I confess: I love coffee. Love it. I know people will say that I just tell it that to get it into bed, but I really do love it. It's not always a happy relationship, though. Have I ever told you how much trouble I have making coffee in the morning? There have been days that I forgot to fill the pot with coffee, so I got nothing but a steaming hot pot of water. There have been days that saw me forget to fill the pot with water and then stand around just waiting for thirty minutes for the coffee to brew before realizing my stupidity. There was one day that I brewed the coffee, pulled out a mug, poured some milk, and then poured my usual pint of coffee only to start screaming when the hot coffee hit my bare foot because I'd been pouring on an upside down mug. Some days, it just seems like nothing goes well.
Which brings us to Tub's Audio.
Toby Shaughnessy and Tub’s Audio have been building incredibly gorgeous PA speakers for a while. He debuted his new M-Supreme speakers ($17,000 per pair) here, and they are squarely in my wheelhouse. Coaxial drivers? Check. High efficiency? Check. Horn loading? Check. Risk taking industrial design that works? Check. On paper, and on first glance, these speakers have everything.
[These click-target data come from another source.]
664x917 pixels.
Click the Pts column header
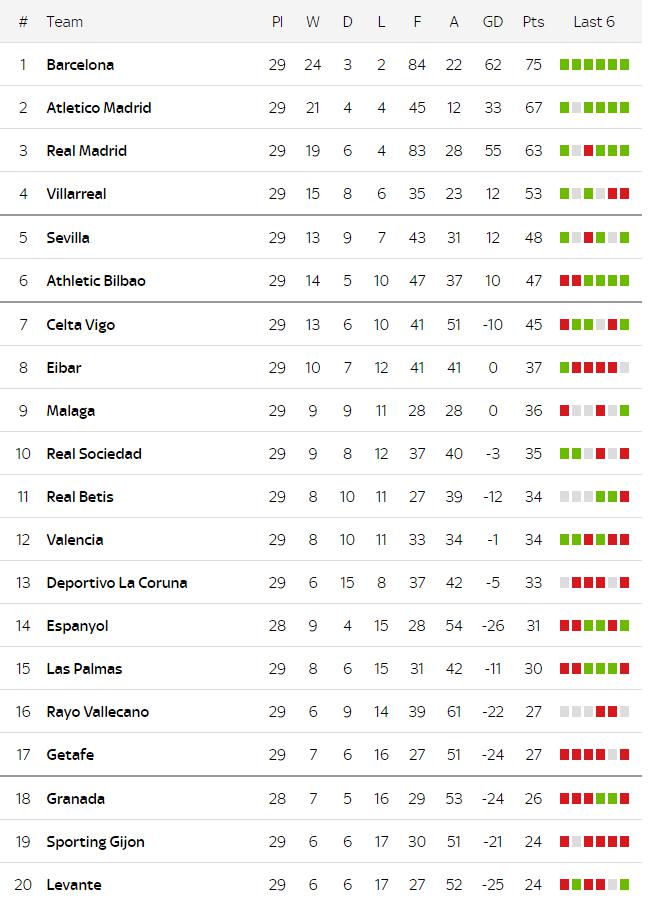click(533, 22)
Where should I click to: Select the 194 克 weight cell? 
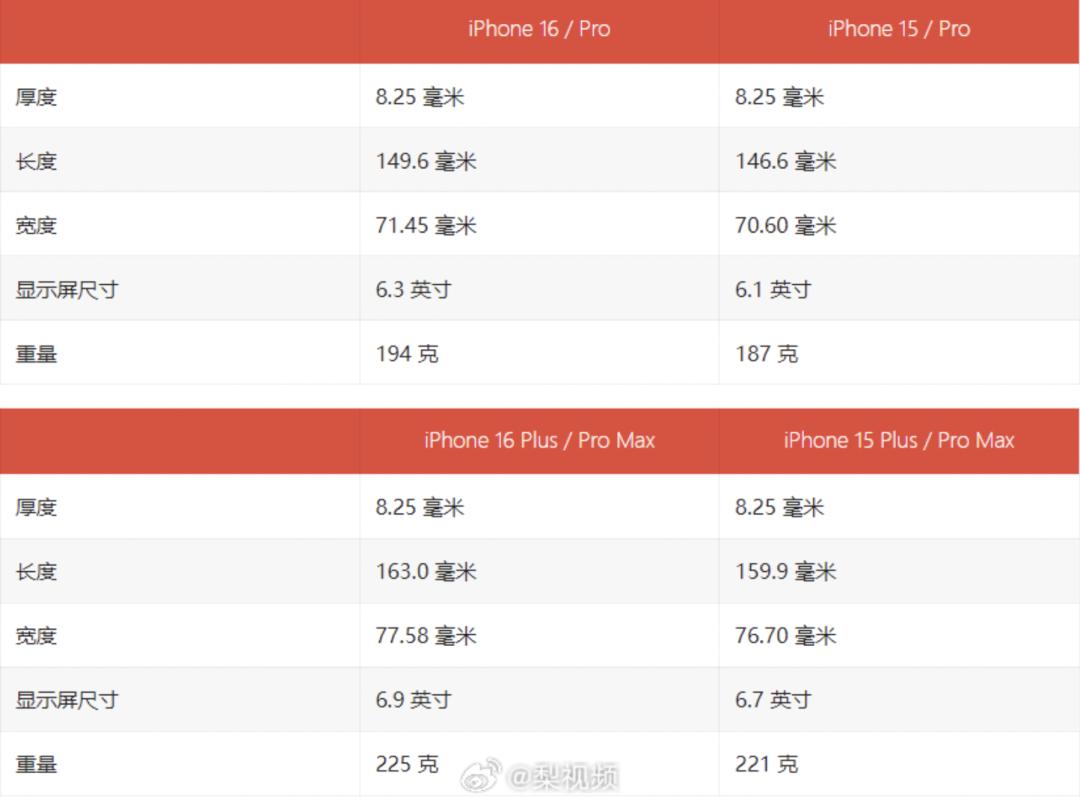(x=407, y=353)
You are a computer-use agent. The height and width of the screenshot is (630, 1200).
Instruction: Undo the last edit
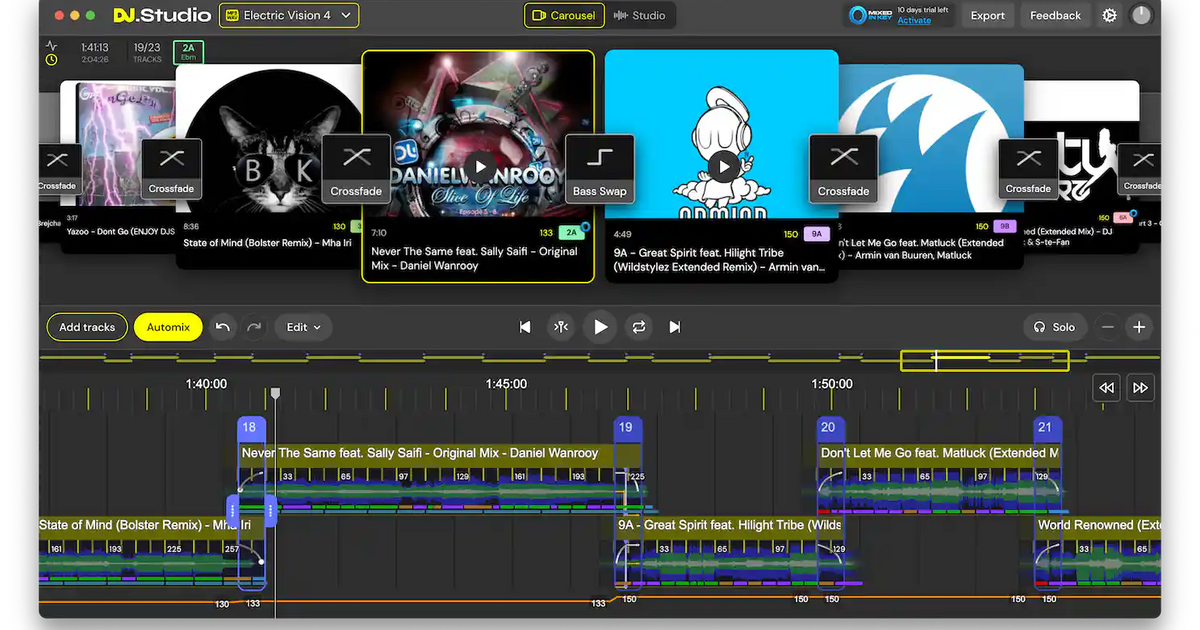tap(222, 327)
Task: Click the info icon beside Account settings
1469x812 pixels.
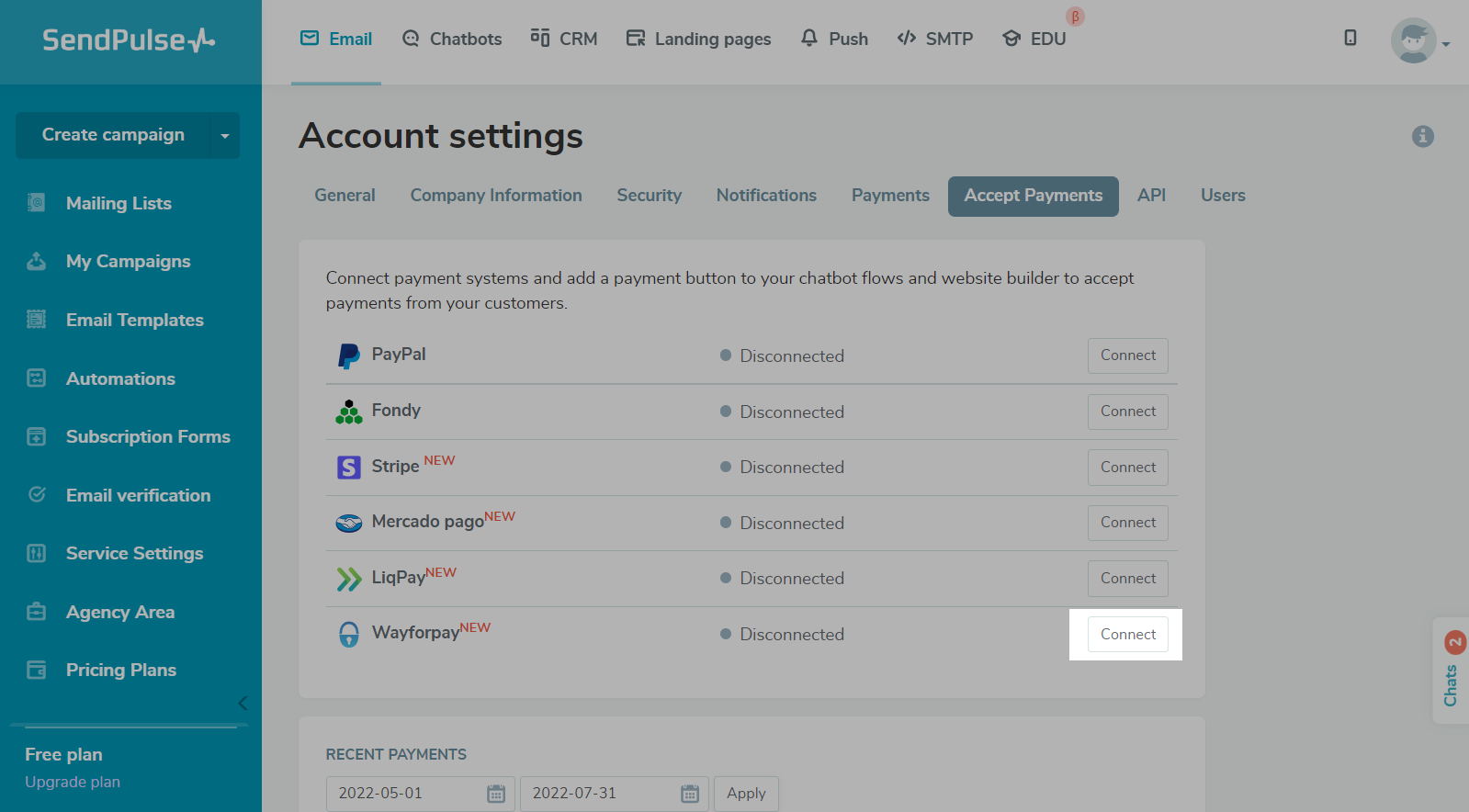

The bass alone is exceptionally tuneful and powerful down to about 35hz, which I discovered late on Thursday night in my sleeping room a floor away as Toby ran through some of his exceptionally cool record collection while tuning the room.
He had really dialed that bass in by Saturday morning, too. Trust me on this. It was better than an alarm clock.
Amplification here was the do-it-all Red Wine Audio Signature 57 amplifier ($6995 as configured with Bellina Pro Dac, Analogica Phono Stage and a headphone output). Sources came from Canada’s Tri-Art. Silver discs were spun with the Pebbles CD player ($650) and black discs got rotated by the Pebbles turntable and tonearm ($1295). A Grado woody (I didn’t write down the model) rode the grooves.
I guess you could say it was warm? It was certainly warm. There was a whole lot of warm. If anything, the warmth was a bit too much of a muchness. Toby happily stuck to his glorious stacks of vinyl, outdoing even the Zu guys for just plain fun throughout the weekend. And it was all warm. It was definitely warm.
Switching to digital for the title track from First Aid Kit’s Stay Gold reduced the terminal warmth somewhat, but left the sound of horn honk, recessed vocals, and that general feeling of discombobulation. Tone seemed off, treble was absent, and the expected detail was muddled. The sisters’ harmonies sounded more like a double tracked vocal than two separate voices, while the twang of Klara’s guitar was, if not skipping class that day, then certainly showing up hungover and wearing a bathrobe. Umm….
Toward the end of the track, on a hunch, I goosed the volume well past three o’clock. I should have done that sooner. I should have done that a lot sooner. These things cook. These things like to cook. Almost everything I just complained about righted itself instantly, and the sound snapped into place.
All in all, I don’t think this room showcased what any part of this system could offer. Even then, Tub’s Audio’s design, priorities, and style are exactly the kind of things that I want to see. I’m looking forward to my next chance to hear these things. I’m also looking forward to my next chance to hear Tri Art’s gear with different partners. You know… Just in case.